Which lines of the records below contain the word "will"? Report each of them in full.

(Stored data)
-- Opening Marker --

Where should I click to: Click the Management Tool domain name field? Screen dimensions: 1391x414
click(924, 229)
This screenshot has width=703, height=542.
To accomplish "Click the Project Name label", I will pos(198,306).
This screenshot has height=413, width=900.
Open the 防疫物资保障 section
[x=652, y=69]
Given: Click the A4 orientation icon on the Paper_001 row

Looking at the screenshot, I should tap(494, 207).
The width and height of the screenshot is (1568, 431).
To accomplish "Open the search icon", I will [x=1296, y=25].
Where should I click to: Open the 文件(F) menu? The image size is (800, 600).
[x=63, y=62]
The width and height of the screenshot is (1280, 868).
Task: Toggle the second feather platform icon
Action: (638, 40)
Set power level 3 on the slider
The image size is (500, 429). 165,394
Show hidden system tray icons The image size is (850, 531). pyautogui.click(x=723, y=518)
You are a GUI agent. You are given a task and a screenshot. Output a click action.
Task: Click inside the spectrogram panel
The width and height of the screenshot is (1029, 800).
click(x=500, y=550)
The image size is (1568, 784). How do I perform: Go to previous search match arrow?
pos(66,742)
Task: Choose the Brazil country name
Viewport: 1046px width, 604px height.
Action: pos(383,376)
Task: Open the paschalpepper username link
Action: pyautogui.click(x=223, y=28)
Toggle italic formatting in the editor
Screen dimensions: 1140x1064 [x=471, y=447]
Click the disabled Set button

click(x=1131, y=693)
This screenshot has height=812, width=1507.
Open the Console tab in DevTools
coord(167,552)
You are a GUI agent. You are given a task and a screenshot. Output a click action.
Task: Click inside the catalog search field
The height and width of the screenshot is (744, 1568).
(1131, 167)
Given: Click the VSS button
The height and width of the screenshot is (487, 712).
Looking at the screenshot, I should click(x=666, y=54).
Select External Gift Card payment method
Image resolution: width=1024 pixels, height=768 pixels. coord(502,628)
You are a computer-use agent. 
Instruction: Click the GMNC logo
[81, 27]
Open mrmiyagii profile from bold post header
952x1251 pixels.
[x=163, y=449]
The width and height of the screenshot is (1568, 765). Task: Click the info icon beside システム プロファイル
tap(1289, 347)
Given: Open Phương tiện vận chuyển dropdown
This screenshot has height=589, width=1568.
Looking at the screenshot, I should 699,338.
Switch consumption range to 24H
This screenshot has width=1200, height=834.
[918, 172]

-- Closing Marker --

→ **Reply to the exercise**
To accomplish "Click the Project Name label", I will pos(198,306).
To accomplish "Open the search icon", I will [x=1296, y=25].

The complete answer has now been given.